State By State: 11 states *ahead* of my projections; 25 states *behind* thru 12/19
IMPORTANT: The total enrollment numbers for the 39 HC.gov states are quite a bit behind last year. However, this is mainly because auto-renewals haven't been added to the totals yet for those 39 states yet. This makes it impossible to do an apples-to-apples comparison vs. last year for those states.
Since auto-renewals have already been added to most of the state-based exchange numbers but not to the federal exchange numbers, it gets a little tricky to visualize. The blue sections show how far ahead 11 states are based on their status. I'd expect any state which has already added in their auto-renewals to have reached around 85% of my final target, while those which haven't added them to the tally should only be at around 65%.

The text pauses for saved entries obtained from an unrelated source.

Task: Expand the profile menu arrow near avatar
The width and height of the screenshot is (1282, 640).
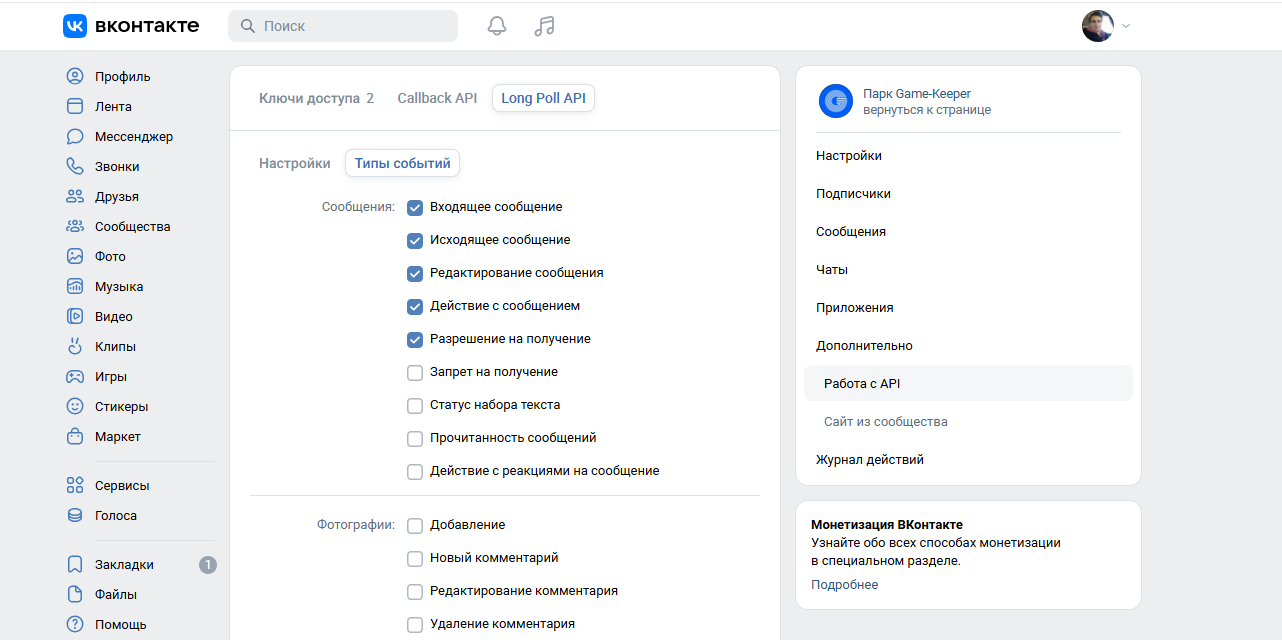Action: coord(1126,26)
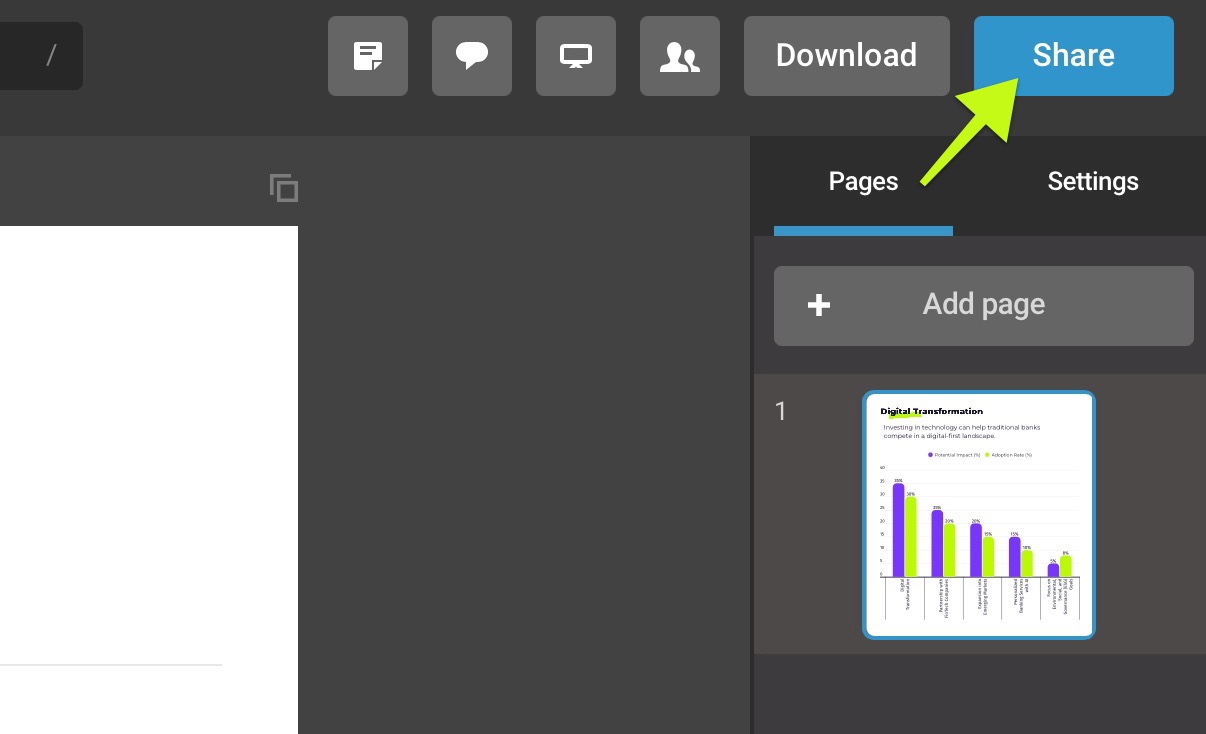Viewport: 1206px width, 734px height.
Task: Click the Download button
Action: point(846,56)
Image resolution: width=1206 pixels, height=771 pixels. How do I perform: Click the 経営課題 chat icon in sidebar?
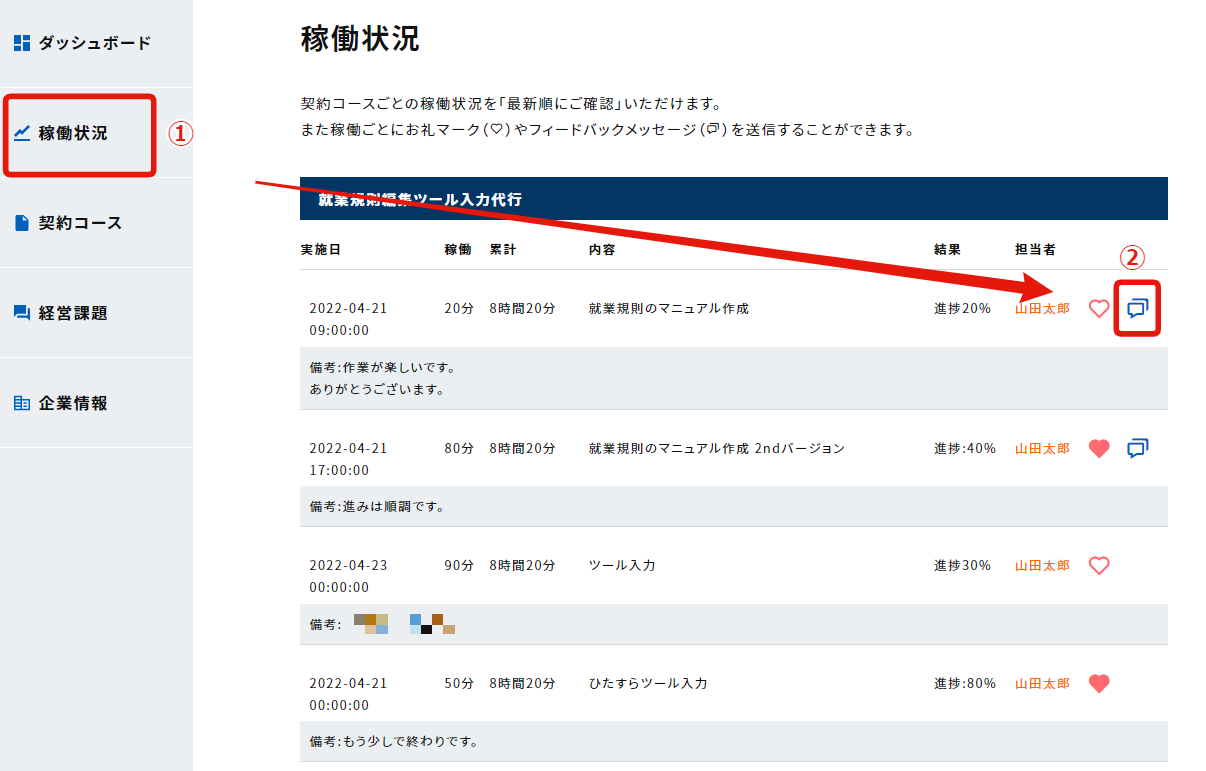tap(22, 313)
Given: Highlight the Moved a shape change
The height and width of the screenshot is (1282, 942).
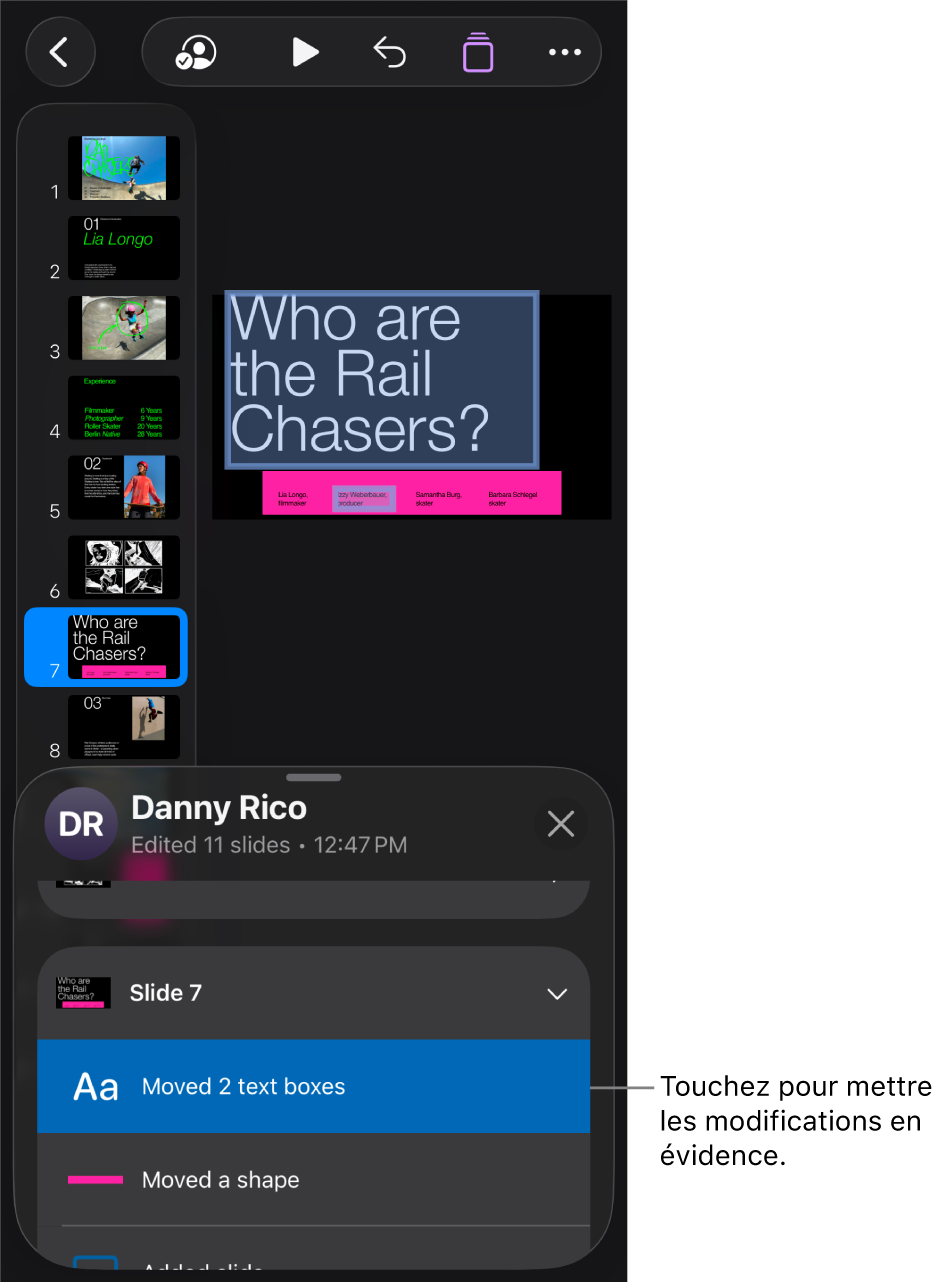Looking at the screenshot, I should click(x=313, y=1180).
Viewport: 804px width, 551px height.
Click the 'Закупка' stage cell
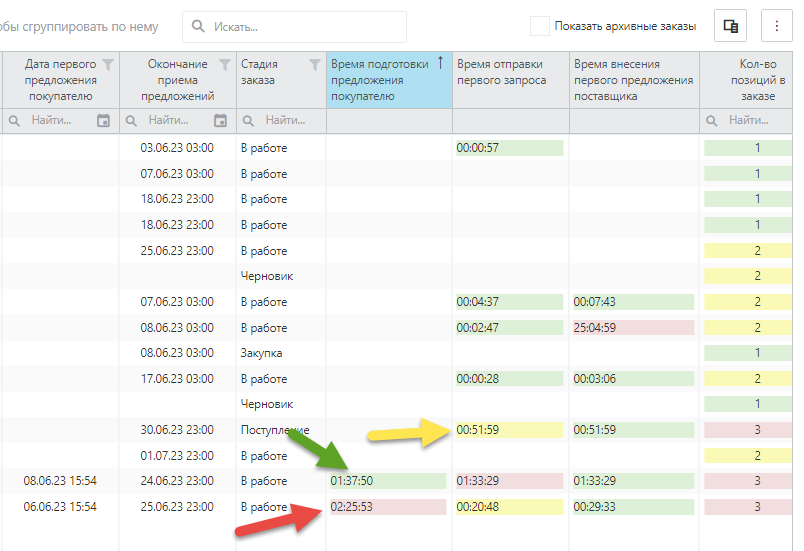pyautogui.click(x=261, y=353)

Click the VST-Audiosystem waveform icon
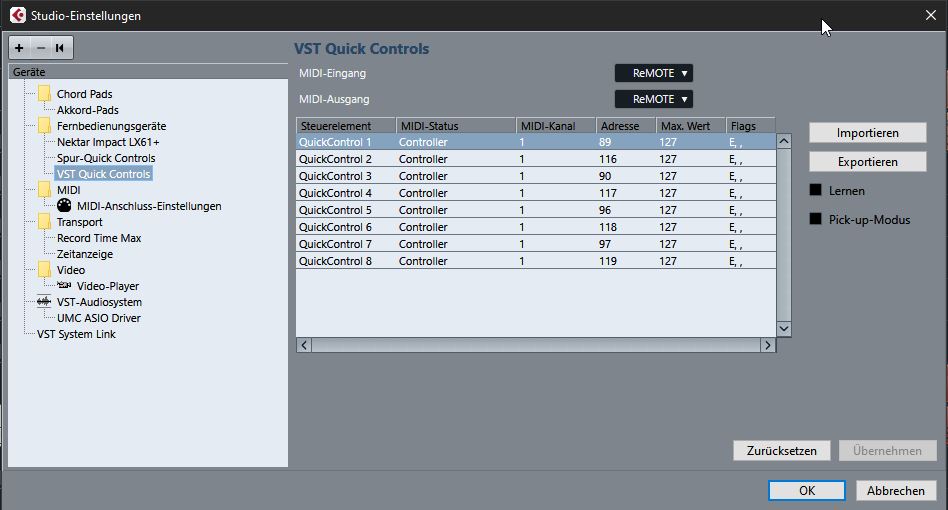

Based on that, among the states with auto-renewals baked in:
- Massachusetts, Connecticut, DC and Idaho are well ahead of schedule, even taking auto-renewals into account.
- Colorado and Maryland are right where I'd expect them to be.
- Washington and California are slightly behind where I would expect them to be.
- Rhode Island and Minnesota are actually well behind where I was expecting them to be by now, although with Minnesota I'm not 100% certain that auto-renewals have been added yet.
As for the states which haven't added auto-renewals yet, the vertical red line shows where I expected them to be as of 12/19. As you can see, every state from Maine on down is behind my expectations so far. The real trouble spots are Texas, Alaska, Arkansas, Mississippi and Louisiana, although Louisiana has an obvious cause: They expanded Medicaid this past July, enrolling over 300,000 people to date. A huge portion of those folks are actually shifting to Medicaid from federal exchange policies due to their incomes falling below the 138% FPL threshold, so it makes sense that the state would be coming up "short" by my projections.
Finally, there's New York and Vermont, both of which have been completely mum about any enrollment data. My projections for these two are 295,000 and 30,000 respectively; assuming they're each at around 65% to date, there's roughly 210,000 QHP selections missing from my grand total (8.78 million). Throw in another 50K or so for the missing dates from California and a few other state exchanges and total QHP selections should have broken the 9.0 million mark nationally by now.